Rogue landlords will also be punished if they repeatedly rent properties to illegal migrants, the Government added, while Border Force powers will be strengthened to enable them to stop vessels at sea and public sector workers who deal with the public must speak English.

The Bill received a third reading by 307 votes to 245, majority 62.

Ahead of the vote, shadow home secretary Andy Burnham said: "I will always support practical measures to deal with the public's legitimate concerns about immigration and there are some measures in this Bill which we support, particularly the emphasis on labour market enforcement and English language requirements in public services.

"But I won't do is lend our name to desperate attempts to legislate in haste and half-baked measures that owe more to a PR exercise to camouflage a record of failure than a considered attempt to create the firm but fair immigration system of which the Home Secretary spoke."
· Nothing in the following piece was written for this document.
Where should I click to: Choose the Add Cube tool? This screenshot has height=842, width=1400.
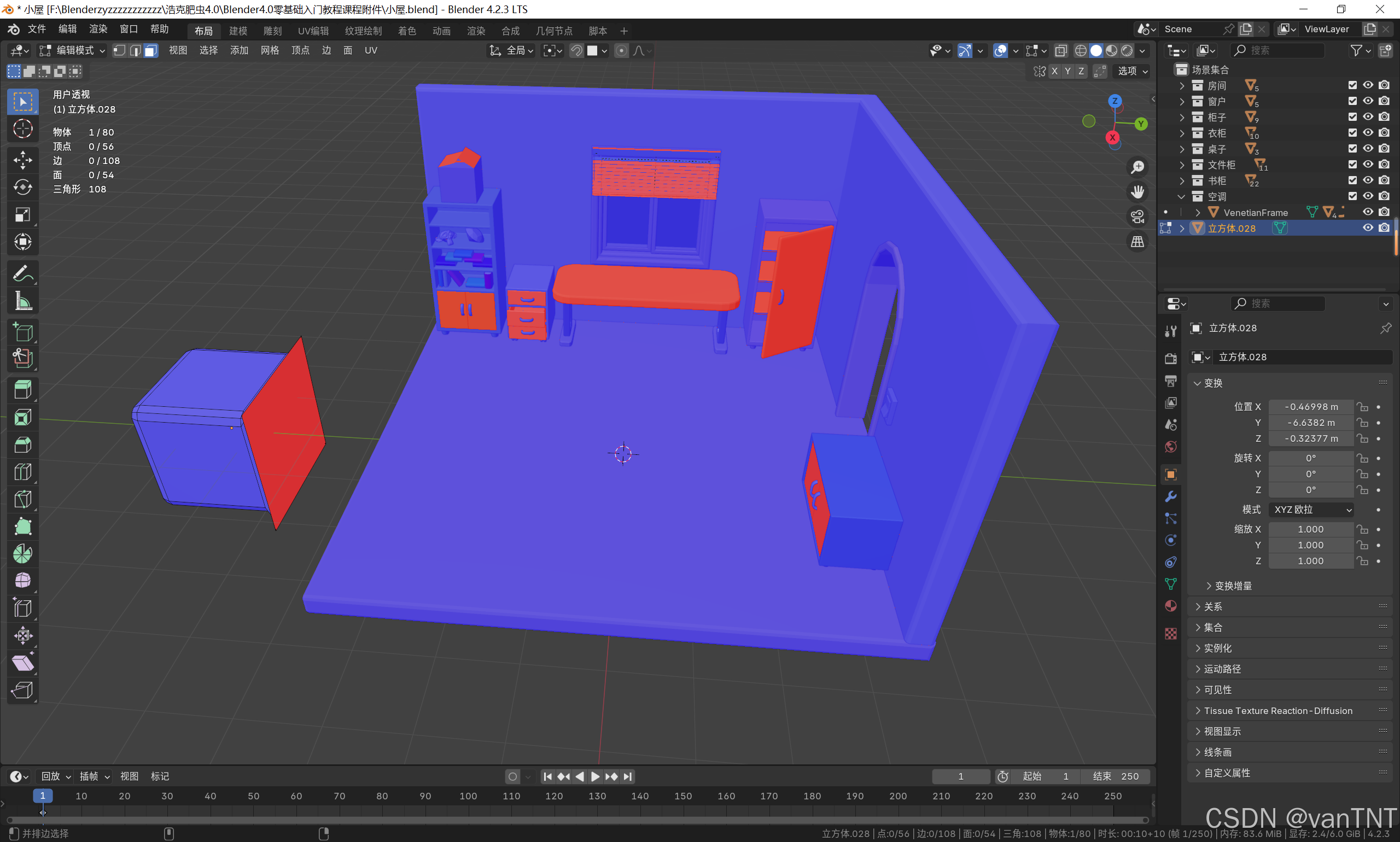click(x=23, y=332)
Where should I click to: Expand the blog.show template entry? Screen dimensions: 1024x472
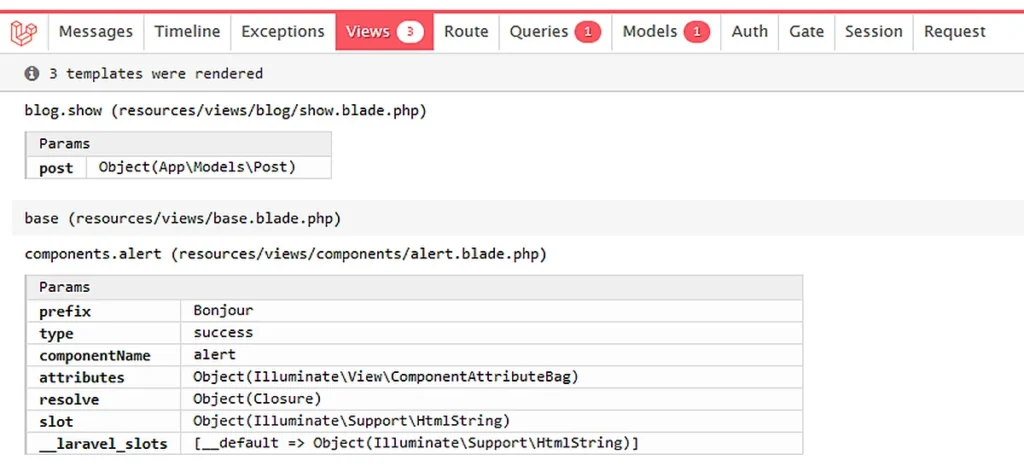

He warned "unscrupulous employers" will feel "emboldened" by measures in the Bill designed to make illegal working a criminal offence, as workers will lack the courage to come forward and report them to the authorities.

For the SNP, immigration spokesman Stuart McDonald said the Bill does nothing to resolve the challenges of migration nor maximise its benefits.

He added it will not help the Government to reach its "bogus" target of reducing net migration to tens of thousands.

Mr McDonald, outlining the SNP's objections, said: "However you look at it - from the rule of law perspective, from human rights, the best interests of children or just simple common decency - this Bill is pretty desperate stuff."

Opening the third reading debate, Mrs May said: "When the Government first came to power in 2010 the immigration system we inherited was chaotic and uncontrolled.

"Over the past five years we've taken great strides forward in reforming that system... These reforms are working but we must go further.

"This Bill will build on our achievements and ensure we have an immigration system which is firm and effective, fair on the British public and fair on those who come here legitimately - and which, most importantly, serves the national interest."

During the report stage of the Bill, the Government rejected calls for the introduction of a 28-day time limit on immigration detention.

Immigration Minister James Brokenshire also outlined controversial plans to strip failed asylum seekers of basic support of shelter and around £35 a week for essentials.

Shadow Home Office minister Sir Keir Starmer labelled this plan "wrong in principle and very likely to be counter-productive".

Former shadow home secretary Yvette Cooper also called for family reunion rules for refugees to be changed, insisting the existing provisions are "simply not working".

The Bill will undergo further scrutiny in the Lords.